PHASE-I CLINICAL AND PHARMACOKINETIC STUDY OF 4'-(9-ACRIDINYLAMINO)-METHANESULFON-META-ANISIDIDE IN CHILDREN WITH CANCER

Abstract

Pediatric patients (41) with advanced cancer (24 with acute leukemia and 17 with diverse solid tumors) received 74 courses of therapy with a new chemotherapeutic agent, 4''-(9-acridinylamino)methanesulfon-m-anisidide (AMSA; NSC 249992). Treatments were given by slow i.v. injection daily for 5 days every 2-3 wk. In patients with leukemia, dosages were escalated from 1.3 to 150 mg/m2 per day; toxicity in the form of stomatitis, vomiting and phlebitis occurred at dosage levels of 125 to 150 mg/m2 per day; and oncolytic effects were observed in 13 of 24 patients.
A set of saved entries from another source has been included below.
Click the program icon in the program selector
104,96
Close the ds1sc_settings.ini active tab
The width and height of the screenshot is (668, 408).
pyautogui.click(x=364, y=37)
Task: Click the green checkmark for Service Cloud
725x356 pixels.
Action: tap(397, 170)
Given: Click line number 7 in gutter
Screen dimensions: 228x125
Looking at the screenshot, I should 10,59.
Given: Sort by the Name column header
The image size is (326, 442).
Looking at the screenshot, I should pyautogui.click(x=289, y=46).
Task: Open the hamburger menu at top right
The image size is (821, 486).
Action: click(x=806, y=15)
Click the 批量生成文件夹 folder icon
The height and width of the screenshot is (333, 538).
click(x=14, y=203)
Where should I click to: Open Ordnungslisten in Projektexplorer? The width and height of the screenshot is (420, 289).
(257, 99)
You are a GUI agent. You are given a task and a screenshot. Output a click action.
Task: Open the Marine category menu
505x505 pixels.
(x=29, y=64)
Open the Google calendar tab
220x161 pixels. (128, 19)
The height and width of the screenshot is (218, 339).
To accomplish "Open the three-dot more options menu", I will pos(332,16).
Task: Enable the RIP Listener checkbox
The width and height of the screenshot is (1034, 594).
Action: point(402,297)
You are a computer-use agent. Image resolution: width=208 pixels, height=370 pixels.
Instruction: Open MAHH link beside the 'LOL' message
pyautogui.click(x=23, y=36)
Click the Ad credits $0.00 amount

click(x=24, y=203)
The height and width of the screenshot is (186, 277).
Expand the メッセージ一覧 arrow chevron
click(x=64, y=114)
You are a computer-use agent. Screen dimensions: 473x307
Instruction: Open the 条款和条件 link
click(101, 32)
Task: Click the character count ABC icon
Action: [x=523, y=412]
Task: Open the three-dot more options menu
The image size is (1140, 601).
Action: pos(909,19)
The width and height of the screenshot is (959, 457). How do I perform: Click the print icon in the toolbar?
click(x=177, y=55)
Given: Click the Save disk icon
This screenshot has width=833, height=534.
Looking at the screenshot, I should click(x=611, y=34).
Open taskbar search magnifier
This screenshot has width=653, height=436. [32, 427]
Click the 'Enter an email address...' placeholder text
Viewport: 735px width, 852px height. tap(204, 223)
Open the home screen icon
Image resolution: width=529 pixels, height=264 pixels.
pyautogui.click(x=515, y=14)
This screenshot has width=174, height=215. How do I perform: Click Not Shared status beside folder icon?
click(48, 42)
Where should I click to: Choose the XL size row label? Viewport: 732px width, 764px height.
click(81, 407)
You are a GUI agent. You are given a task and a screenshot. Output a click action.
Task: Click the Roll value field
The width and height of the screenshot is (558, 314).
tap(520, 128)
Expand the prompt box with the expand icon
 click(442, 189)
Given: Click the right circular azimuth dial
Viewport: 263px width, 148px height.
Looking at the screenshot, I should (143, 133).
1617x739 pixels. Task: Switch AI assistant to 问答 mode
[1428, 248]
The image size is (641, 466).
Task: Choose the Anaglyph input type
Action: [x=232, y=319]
In patients with solid tumors, dosages were escalated from 5 to 50 mg/m2 day; toxicity (stomatitis, myelosuppression and phlebitis) occurred at the dosage level of 50 mg/m2 per day; and no oncolytic responses were noted. Serum concentrations of total and free AMSA were assayed by a fluorescence technique and declined in a biphasic manner with free AMSA declining more rapidly than total AMSA. Dosages of > 100 mg/m2 per day were required to maintain serum concentrations of total and free AMSA > 0.2 .mu.M for the entire 5 day schedule. Maximum tolerated dosages of AMSA may differ in children with leukemia and solid tumors. Hematopoietic toxicity could not be fully evaluated in the patients with leukemia. AMSA had clear antileukemic activity that warrants future Phase II trials.